# Good Save!



## Endless Journey Girl (Jun 10, 2009)

WOW! That was awesome!


----------



## Picture Perfect (Oct 9, 2008)

Thanks.


----------



## lovemyponies (Jul 26, 2008)

wow that was great! wonderful team, looks like it was super wet, so the stumble is certainly understandable.... very nice


----------



## Picture Perfect (Oct 9, 2008)

Thank you so much.


----------



## Picture Perfect (Oct 9, 2008)

Friendly Bump.


----------



## Vidaloco (Sep 14, 2007)

Nice job!


----------



## MIEventer (Feb 15, 2009)

I have to say I love how you sit in your tack within 5 strides to your fences, and how tall you get with your upper body and support with your lower leg. That is what saved ya! 

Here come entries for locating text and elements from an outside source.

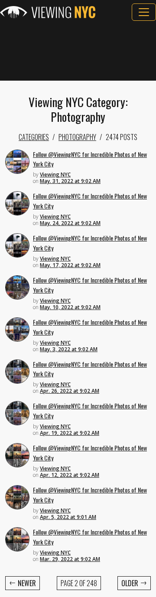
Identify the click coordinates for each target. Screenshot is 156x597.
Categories (34, 137)
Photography (77, 137)
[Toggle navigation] (144, 12)
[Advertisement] (78, 50)
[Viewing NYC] (47, 12)
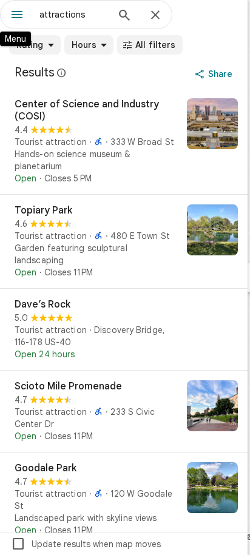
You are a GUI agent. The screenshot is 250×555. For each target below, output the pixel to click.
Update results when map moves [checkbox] (86, 544)
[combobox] (73, 14)
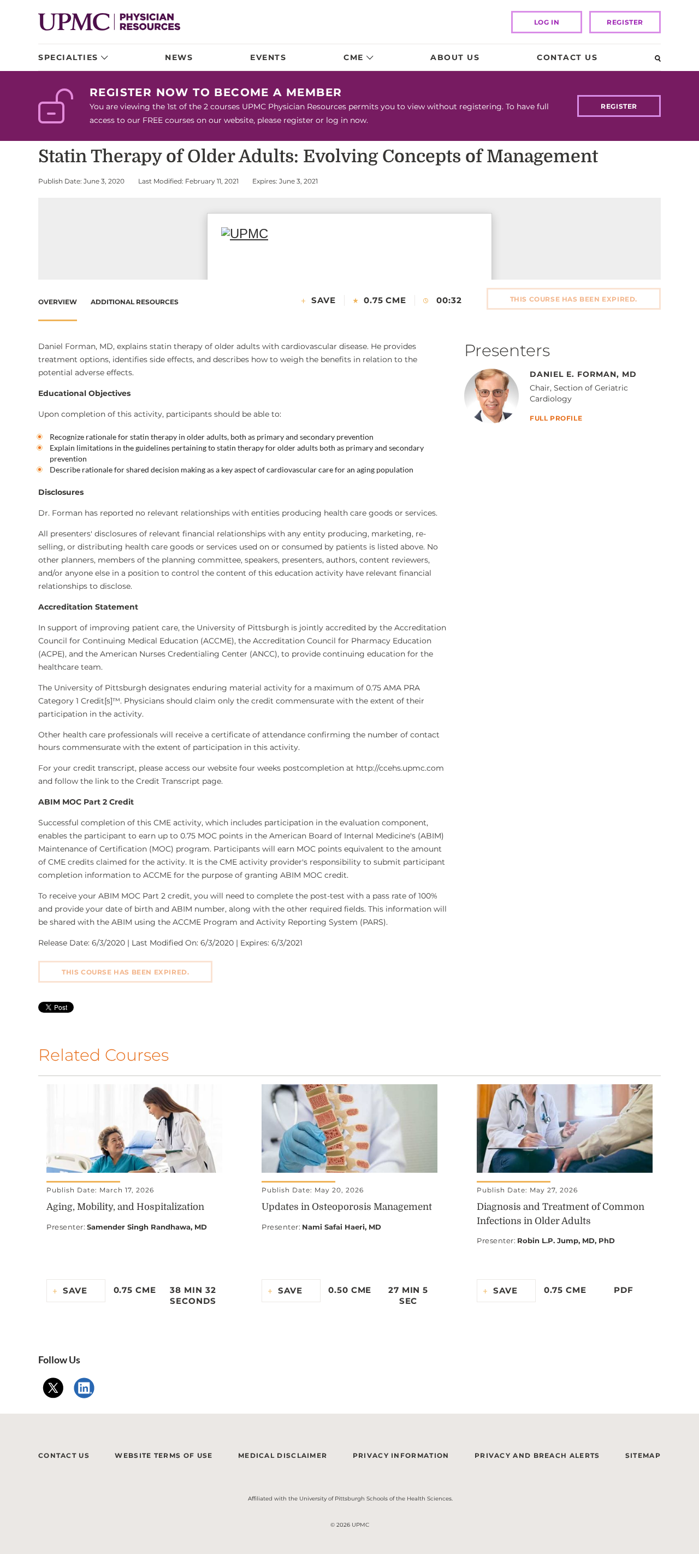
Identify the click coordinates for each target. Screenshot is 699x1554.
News (179, 57)
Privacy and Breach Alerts (537, 1455)
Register (625, 22)
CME (353, 57)
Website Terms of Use (163, 1455)
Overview (57, 302)
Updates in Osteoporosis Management (347, 1207)
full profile (556, 418)
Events (268, 57)
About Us (454, 57)
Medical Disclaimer (282, 1455)
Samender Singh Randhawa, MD (147, 1226)
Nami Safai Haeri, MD (341, 1226)
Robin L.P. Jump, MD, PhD (566, 1240)
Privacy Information (401, 1455)
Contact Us (567, 57)
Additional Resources (135, 302)
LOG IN (547, 22)
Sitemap (643, 1455)
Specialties (68, 57)
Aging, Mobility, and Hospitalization (125, 1207)
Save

Good job! Nice save, great ride!


----------



## Picture Perfect (Oct 9, 2008)

Vidaloco said:


> Nice job!


Thanks! 



MIEventer said:


> I have to say I love how you sit in your tack within 5 strides to your fences, and how tall you get with your upper body and support with your lower leg. That is what saved ya!
> 
> Good job! Nice save, great ride!


Thank you so much! I know one factor that helped me stay up was the fact that there was about a foot of mud on the ground! :lol:


----------



## XxXequinegrlXxX (May 24, 2008)

wonderful! hats off to you !


----------



## Picture Perfect (Oct 9, 2008)

Thanks!


----------